Exercise instructions:
Copy each line of the listing where the word "trend" can be found.

Source records:
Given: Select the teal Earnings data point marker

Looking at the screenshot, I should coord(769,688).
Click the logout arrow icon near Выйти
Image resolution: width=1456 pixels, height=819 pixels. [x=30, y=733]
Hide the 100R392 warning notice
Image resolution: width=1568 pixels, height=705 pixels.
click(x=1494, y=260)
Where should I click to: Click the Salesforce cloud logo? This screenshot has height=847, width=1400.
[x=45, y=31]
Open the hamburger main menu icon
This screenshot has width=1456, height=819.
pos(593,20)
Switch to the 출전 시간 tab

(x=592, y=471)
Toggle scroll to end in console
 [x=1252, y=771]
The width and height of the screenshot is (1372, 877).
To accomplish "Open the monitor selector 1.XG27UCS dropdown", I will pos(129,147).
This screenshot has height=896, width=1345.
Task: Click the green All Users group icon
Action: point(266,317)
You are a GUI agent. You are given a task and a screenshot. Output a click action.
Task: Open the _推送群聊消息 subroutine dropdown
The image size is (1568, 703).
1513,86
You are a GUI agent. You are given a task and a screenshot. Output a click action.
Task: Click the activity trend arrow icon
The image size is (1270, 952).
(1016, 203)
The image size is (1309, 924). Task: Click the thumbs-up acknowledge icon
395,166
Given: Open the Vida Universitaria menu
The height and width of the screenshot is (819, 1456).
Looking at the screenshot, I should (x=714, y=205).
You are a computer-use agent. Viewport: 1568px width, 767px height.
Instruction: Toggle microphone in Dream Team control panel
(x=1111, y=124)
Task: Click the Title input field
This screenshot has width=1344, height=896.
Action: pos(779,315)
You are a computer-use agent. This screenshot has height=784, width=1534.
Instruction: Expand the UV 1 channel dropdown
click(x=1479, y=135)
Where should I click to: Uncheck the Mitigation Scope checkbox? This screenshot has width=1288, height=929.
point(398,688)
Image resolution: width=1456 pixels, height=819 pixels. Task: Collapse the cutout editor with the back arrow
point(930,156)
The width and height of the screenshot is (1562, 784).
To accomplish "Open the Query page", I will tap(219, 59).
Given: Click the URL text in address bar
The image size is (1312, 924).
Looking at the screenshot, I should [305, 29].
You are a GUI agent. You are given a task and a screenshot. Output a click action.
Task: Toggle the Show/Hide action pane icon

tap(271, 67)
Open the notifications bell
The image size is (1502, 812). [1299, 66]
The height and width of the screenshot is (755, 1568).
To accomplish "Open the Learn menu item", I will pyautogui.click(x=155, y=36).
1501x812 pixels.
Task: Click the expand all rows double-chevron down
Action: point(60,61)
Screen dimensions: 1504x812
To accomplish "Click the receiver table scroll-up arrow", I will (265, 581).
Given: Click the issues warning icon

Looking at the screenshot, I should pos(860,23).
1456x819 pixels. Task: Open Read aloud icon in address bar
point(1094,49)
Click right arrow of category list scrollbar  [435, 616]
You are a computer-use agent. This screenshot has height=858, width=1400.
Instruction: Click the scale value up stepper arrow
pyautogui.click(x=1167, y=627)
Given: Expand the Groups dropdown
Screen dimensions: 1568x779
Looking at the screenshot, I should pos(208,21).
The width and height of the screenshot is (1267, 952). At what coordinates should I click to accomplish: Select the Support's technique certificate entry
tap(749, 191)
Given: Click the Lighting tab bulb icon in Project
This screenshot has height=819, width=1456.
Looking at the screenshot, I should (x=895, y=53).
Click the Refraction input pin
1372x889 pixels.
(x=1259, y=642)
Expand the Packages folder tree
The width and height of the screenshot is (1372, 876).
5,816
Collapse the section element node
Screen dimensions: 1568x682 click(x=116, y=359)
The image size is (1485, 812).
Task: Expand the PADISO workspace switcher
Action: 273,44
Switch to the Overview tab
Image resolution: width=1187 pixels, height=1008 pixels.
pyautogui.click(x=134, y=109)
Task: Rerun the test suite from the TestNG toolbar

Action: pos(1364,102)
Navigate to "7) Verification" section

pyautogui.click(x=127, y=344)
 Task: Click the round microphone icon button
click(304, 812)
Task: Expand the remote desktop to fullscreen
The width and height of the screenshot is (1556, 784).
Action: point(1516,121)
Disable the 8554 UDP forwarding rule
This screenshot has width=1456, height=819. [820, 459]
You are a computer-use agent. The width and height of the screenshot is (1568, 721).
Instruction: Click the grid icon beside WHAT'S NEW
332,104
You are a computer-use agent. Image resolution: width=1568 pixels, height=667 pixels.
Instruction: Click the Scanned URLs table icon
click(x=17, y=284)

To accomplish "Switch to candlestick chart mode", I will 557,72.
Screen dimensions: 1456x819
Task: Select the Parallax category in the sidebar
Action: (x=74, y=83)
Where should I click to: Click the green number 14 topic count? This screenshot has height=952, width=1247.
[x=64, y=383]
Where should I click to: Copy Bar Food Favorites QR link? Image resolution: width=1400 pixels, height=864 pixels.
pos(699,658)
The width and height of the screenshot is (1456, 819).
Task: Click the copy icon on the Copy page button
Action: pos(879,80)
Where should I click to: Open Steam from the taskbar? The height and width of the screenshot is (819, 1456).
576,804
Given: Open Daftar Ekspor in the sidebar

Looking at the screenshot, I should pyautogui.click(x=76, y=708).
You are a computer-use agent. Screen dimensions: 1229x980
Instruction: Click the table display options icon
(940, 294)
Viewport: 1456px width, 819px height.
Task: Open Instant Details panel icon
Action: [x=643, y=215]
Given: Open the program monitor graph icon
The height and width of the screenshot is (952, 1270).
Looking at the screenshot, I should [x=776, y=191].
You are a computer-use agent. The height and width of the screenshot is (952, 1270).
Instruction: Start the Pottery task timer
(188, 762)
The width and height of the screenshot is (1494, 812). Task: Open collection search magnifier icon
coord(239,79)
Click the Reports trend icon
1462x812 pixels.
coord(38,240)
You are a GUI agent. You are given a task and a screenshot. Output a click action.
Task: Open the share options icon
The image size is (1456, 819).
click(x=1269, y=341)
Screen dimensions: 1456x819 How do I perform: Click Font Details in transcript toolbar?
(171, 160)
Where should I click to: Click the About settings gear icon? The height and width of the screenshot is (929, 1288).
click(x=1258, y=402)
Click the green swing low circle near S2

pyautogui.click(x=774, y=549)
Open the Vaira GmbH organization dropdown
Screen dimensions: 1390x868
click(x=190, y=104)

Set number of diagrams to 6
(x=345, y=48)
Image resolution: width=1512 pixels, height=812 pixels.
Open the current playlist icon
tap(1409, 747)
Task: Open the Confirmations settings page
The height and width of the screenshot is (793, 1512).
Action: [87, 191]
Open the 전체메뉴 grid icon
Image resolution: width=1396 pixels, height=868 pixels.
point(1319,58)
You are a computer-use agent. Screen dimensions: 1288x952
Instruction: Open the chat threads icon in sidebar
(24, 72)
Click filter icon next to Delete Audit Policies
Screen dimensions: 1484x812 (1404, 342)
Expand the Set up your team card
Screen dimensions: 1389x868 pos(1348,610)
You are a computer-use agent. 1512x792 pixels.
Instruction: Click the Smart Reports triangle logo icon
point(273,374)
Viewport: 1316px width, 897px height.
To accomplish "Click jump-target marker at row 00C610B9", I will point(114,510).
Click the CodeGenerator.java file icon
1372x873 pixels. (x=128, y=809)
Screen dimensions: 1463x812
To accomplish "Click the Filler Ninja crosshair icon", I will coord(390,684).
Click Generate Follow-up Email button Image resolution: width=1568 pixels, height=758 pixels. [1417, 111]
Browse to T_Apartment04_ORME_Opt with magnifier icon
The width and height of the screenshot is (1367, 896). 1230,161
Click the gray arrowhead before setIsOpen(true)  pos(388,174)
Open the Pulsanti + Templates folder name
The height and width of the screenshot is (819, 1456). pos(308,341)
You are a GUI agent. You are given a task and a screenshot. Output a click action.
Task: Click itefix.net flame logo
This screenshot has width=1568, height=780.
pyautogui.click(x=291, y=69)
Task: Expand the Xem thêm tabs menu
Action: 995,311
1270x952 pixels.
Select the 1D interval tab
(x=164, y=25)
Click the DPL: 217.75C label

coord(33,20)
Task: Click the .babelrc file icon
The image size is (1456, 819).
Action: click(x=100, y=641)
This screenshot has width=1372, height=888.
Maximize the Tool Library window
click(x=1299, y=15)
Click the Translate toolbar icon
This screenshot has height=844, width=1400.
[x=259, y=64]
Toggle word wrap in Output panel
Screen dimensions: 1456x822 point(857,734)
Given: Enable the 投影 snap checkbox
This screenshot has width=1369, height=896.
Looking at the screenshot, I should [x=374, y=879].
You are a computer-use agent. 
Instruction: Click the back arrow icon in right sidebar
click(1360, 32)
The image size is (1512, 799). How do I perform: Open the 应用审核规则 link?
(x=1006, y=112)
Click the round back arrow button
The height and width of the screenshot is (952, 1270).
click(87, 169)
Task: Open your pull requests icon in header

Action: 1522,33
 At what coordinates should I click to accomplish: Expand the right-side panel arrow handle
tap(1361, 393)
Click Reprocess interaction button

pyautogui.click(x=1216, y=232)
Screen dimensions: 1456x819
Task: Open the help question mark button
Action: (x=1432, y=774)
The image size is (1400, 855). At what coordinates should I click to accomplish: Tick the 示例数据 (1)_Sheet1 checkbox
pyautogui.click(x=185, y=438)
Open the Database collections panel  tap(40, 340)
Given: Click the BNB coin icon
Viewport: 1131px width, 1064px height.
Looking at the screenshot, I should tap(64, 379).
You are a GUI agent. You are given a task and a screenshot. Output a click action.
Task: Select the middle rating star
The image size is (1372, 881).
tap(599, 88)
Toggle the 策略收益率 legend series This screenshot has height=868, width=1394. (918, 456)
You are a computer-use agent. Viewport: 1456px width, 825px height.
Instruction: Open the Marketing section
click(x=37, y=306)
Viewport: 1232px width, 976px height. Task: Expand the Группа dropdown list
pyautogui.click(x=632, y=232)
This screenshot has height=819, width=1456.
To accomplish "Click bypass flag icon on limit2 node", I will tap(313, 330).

Problem solution:
Task: Click the activity trend arrow icon
Click the Reports trend icon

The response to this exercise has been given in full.